In Pakistan, false accusations of blasphemy are widespread and often motivated by personal vendettas or religious hatred. Accusations have the potential to spark mob lynchings, vigilante murders, and mass protests. Recently the wife and family of Asif Pervaiz went into hiding after Pervaiz was sentenced to death for allegedly committing blasphemy. Pervaiz was handed the death sentence on 8 September, nearly seven years after his arrest. ‘She is in hiding because she feels threatened,’ said Release International, an organisation that supports persecuted Christians. For the sad story of the family’s ordeal, click the ‘More’ button.

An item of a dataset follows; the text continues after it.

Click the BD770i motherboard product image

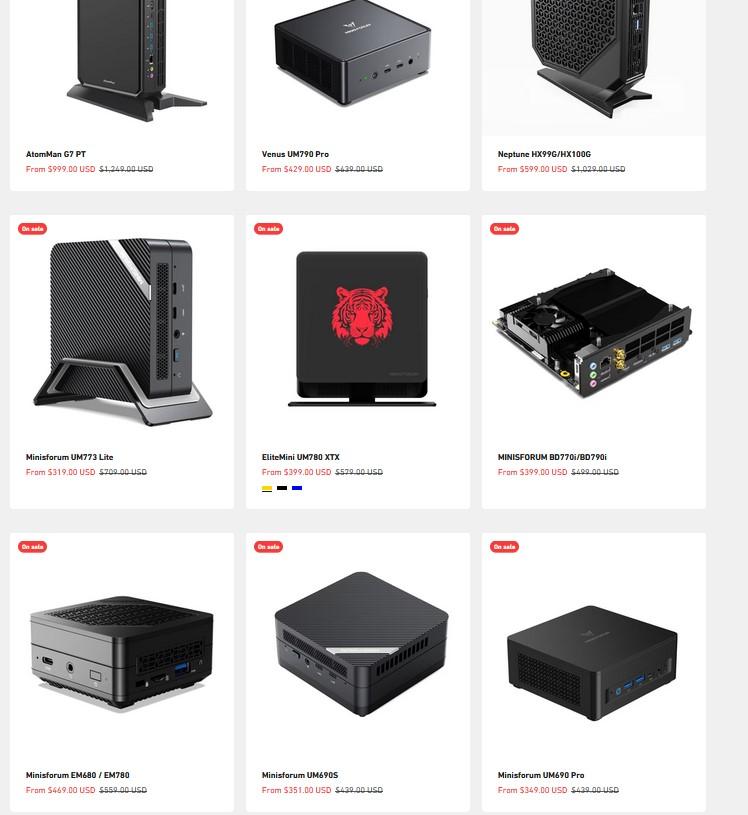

Elisa arrived home just in time to see Islamists murder her father and her husband, who was a pastor. Her uncle had already been beheaded. Grief-stricken and fearing for their lives, Elisa and 18 family members joined 200,000 others fleeing the Islamists’ advance. This year the insurgents, who have been active in northern Mozambique for three years, have pledged allegiance to the self-proclaimed Islamic State (IS). The thousands displaced by the repeated, devastating attacks have fled to other parts of the country where conditions are crowded and resources are stretched. Front-line workers have reported burnt and destroyed churches, schools, clinics and police stations. As Christian workers provide comfort and food to the displaced, they are also offering Bibles to give hurting people the hope of Jesus Christ. Pray for an end to the ongoing violence. Pray also that the many enduring this trauma will gain hope and eternal life through faith in Christ.
Ebrahim’s ordeal began in 2013 when he was sentenced to one year in prison and two years of internal exile in the remote town of Sarbaz for ‘propaganda against the regime by establishing and organising Christian gatherings’ and ‘having contacts with anti-revolutionary networks outside Iran’. He expected to be released in 2015, but instead he was retried and sentenced to an additional five years in prison for ‘acting against national security’. On 27 September, he had to answer a further charge of ‘propaganda against the state’, carrying a prison sentence of three to twelve months. Thankfully, the next day the case closed for lack of evidence. Iranian Christians are thankful that the prosecutor did not press charges, but request prayer that Ebrahim will know the Lord’s peace during this time of increased pressure from the authorities, even while continuing to serve the internal exile sentence.
Year after year, Uttar Pradesh is identified as the state where most Christian Indians are persecuted. 86 of the 366 violent attacks on Christians recorded in 2019 took place in Uttar Pradesh, and 2020 has seen little improvement. While the pandemic probably reduced the rate of persecution, recent reports indicate the number of attacks on Christians is increasing as India emerges from lockdown. ‘I would have been killed if God hadn’t been with me,’ Pastor Alok Tomar recently told International Christian Concern. ‘I was worried that I would not survive as the torture was so intense. Different ones took turns as I was beaten with lashes from the police belt.’ Pastor Tomar was telephoned and told to report to the police station immediately. ‘I felt safe because I was going to the police station.’ He was accused of forced religious conversions and kept in custody and tortured for three days by the police. It was another four days before he was given bail.